In momentum, one type of technical trading, a trader looks for signs of a stock about to explode. This is when a sizeable unidirectional movement in price occurs on a high volume over a long period, which could lead to a profitable outcome. The momentum trader already has a technical analysis by looking at stock charts to find signs of a breakout.
The indicators used in momentum trading represent only a tiny portion of the chart and graph patterns available to technical traders.
Different types of trading
Here’s an overview of the most common types of equity trades before we get into technical trading.
- Scalping A scalper makes dozens to hundreds of trades a day to “scalp” or make a small profit on each trade.
- Momentum trading: Momentum traders look for stocks that move significantly in one direction and have high volumes. These traders try to ride the momentum to their desired profit.
- Technical Trading: Technical traders focus on charts and graphs. They look for lines on graphs of stocks or indexes that may indicate Buy or Sell signals.

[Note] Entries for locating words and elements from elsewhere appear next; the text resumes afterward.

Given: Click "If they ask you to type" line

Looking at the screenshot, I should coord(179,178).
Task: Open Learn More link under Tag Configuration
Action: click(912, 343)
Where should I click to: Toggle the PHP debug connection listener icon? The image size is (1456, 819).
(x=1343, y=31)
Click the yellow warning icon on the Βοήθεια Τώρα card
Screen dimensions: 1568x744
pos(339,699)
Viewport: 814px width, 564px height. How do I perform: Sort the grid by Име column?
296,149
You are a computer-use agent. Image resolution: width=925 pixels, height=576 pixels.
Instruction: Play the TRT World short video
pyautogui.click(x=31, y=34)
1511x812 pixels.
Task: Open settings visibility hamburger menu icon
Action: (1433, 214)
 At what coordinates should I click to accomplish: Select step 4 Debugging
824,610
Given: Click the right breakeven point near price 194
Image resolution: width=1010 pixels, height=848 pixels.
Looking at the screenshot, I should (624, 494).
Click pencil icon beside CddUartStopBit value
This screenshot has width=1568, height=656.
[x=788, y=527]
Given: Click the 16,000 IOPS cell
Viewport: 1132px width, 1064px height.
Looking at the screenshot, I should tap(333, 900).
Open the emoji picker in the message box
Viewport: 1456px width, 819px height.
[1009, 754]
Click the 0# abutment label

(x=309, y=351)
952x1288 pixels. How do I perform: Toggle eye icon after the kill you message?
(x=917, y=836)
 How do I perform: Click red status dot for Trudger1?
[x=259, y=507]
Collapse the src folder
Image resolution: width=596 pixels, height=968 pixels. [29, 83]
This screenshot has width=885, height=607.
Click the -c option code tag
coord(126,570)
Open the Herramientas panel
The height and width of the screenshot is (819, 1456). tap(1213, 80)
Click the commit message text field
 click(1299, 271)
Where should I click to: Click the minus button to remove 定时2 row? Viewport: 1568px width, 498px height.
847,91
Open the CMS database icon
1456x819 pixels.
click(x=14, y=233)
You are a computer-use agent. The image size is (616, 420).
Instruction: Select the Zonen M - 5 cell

- Fundamental Trading Fundamentalists are traders who trade companies based on fundamental analysis. This involves examining corporate events, such as earnings reports or stock splits that have occurred or will occur, reorganizations, or acquisitions.
- Swing Trading Swing traders are fundamental traders that hold their positions for more than one day. Most fundamentalists are swing traders since it takes several days or weeks for a change in fundamentals to cause a sufficient price move to allow the trader to make a profit.
The novice trader may experiment with all these styles. Still, they should choose a niche that matches their investing experience and knowledge with a style they feel motivated to dedicate further research, education, and practice. There are entire textbooks devoted to every class, although some titles, like “Day Trade Online” and “How to Get Started in Electronic Day Trading,” are unclear about the type of trading they advocate.
Exploring Technical Trading
Technical trading is an encompassing style of trading that does not limit itself to trading. A technician will use historical trading patterns to predict the future of stocks. Meteorologists and economists use the same approach: they look to the past to gain insight into the future. We all know that forecasts are often inaccurate.
Some technical indicators may only be helpful for specific industries, while others only apply to stocks of a particular classification. Some technical indicators are valid only for specific sectors. Others may only apply to stores that fall into a certain category (for instance, supplies in a range of liquidity and capitalization). Some indicators are only relevant to particular stocks because of the patterns highly traded stocks may exhibit over time.
Technical indicators like momentum are not the best way to determine when to buy and sell. Although they do not provide accurate timing predictions, they can be used to identify stocks suitable for more detailed analysis using Level 2. Technical analysis is a good starting point. Still, it does not always predict future performance.
This discussion is limited to indicators applicable to individual stocks. Many hands might be helpful to predict an index or a data-component=” link,” data-ordinal=” 1,” data source=” inlineLink,” and data type=” internalLink.” This discussion will only cover indicators that apply to specific stocks. Many other indicators could be used to predict an industry or index.
Common groups of technical indicators:
- Relative Strength Index: This measures a stock’s recent performance compared to its historic strength by comparing current and historical closes. If the RSI is above 80, it may be a sign of overbought, indicating a signal to sell. The RSI below 20 may indicate that the stock is oversold, which would be a good buy signal.
- Range Trading: A graph plots highs, lows, and closing prices over time. Support and opposition are then drawn at the bottom and the top of the range. A breakout is when the price moves above or below the field for a short period.
- Pattern Analyses: This is the most accessible form of technical analysis to understand. Price charts are examined for patterns that have appeared historically in the stock in question or marks observed in many stores throughout history. Most commonly seen designs include head-and-shoulders patterns, triangles up or down, rounded tops and bottoms, cups-and handle formation.
- The Trend Analysis: A highly complex and mathematical analysis of trends looks at both short- and long-term trends and attempts to identify cross-overs where prices cross their long-term mean. Moving averages are long-term averages that smooth out a range of prices over a certain period. They do this by averaging data points and plotting the smoothed lines against the stock price. Moving average convergence divergence is used to identify crossovers and divergence, convergence, and overbought or oversold conditions.
- Analysis of Gap: An opening price that is higher or lower than the previous day’s closing price can be due to company news published overnight or other factors. The gap trader looks at the performance of a stock above or beneath its opening price, which could indicate future movement. The trader may make decisions that are more similar to those of a momentum trader rather than a technical analyst.